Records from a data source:
= Beginning of Section =

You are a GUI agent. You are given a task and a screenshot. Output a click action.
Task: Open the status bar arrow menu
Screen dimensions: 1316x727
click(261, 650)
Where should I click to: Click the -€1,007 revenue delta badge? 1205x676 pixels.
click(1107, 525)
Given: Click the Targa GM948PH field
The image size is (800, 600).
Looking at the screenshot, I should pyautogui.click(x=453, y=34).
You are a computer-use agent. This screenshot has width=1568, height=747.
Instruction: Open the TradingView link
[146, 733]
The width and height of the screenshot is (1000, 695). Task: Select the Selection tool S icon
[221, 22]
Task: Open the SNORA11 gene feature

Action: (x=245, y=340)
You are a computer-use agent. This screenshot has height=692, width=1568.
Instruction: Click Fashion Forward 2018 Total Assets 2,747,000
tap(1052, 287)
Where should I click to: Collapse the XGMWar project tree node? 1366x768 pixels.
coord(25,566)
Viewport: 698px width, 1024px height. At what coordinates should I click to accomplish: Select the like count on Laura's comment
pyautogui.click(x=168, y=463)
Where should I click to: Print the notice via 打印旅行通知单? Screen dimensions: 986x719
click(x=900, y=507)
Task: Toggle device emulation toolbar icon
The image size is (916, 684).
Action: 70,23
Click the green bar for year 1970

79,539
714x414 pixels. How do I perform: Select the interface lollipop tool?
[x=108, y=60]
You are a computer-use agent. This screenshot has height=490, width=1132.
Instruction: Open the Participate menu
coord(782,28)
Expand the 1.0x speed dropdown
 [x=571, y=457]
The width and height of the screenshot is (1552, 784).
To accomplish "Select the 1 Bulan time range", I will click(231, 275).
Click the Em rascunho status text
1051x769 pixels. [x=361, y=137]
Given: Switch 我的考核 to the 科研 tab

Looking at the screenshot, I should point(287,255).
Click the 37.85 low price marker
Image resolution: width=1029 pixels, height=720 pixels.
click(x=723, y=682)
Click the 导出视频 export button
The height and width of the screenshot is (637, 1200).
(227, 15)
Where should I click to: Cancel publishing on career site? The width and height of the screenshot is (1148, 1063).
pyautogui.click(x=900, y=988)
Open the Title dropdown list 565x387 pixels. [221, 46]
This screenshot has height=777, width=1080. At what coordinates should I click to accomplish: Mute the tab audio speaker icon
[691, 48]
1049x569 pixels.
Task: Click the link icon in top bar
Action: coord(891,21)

= End of Section =

** To do **
Return every entry exactly; no line may be missing.

** Solved exercise **
You are a GUI agent. You are given a task and a screenshot. Output a click action.
Task: Open the status bar arrow menu
Screen dimensions: 1316x727
click(261, 650)
Where should I click to: Click the -€1,007 revenue delta badge? 1205x676 pixels.
click(1107, 525)
Given: Click the Targa GM948PH field
The image size is (800, 600).
Looking at the screenshot, I should pyautogui.click(x=453, y=34).
You are a computer-use agent. This screenshot has width=1568, height=747.
Instruction: Open the TradingView link
[146, 733]
The width and height of the screenshot is (1000, 695). Task: Select the Selection tool S icon
[221, 22]
Task: Open the SNORA11 gene feature

Action: (x=245, y=340)
You are a computer-use agent. This screenshot has height=692, width=1568.
Instruction: Click Fashion Forward 2018 Total Assets 2,747,000
tap(1052, 287)
Where should I click to: Collapse the XGMWar project tree node? 1366x768 pixels.
coord(25,566)
Viewport: 698px width, 1024px height. At what coordinates should I click to accomplish: Select the like count on Laura's comment
pyautogui.click(x=168, y=463)
Where should I click to: Print the notice via 打印旅行通知单? Screen dimensions: 986x719
click(x=900, y=507)
Task: Toggle device emulation toolbar icon
The image size is (916, 684).
Action: 70,23
Click the green bar for year 1970

79,539
714x414 pixels. How do I perform: Select the interface lollipop tool?
[x=108, y=60]
You are a computer-use agent. This screenshot has height=490, width=1132.
Instruction: Open the Participate menu
coord(782,28)
Expand the 1.0x speed dropdown
 [x=571, y=457]
The width and height of the screenshot is (1552, 784).
To accomplish "Select the 1 Bulan time range", I will click(231, 275).
Click the Em rascunho status text
1051x769 pixels. [x=361, y=137]
Given: Switch 我的考核 to the 科研 tab

Looking at the screenshot, I should point(287,255).
Click the 37.85 low price marker
Image resolution: width=1029 pixels, height=720 pixels.
click(x=723, y=682)
Click the 导出视频 export button
The height and width of the screenshot is (637, 1200).
(227, 15)
Where should I click to: Cancel publishing on career site? The width and height of the screenshot is (1148, 1063).
pyautogui.click(x=900, y=988)
Open the Title dropdown list 565x387 pixels. [221, 46]
This screenshot has height=777, width=1080. At what coordinates should I click to accomplish: Mute the tab audio speaker icon
[691, 48]
1049x569 pixels.
Task: Click the link icon in top bar
Action: coord(891,21)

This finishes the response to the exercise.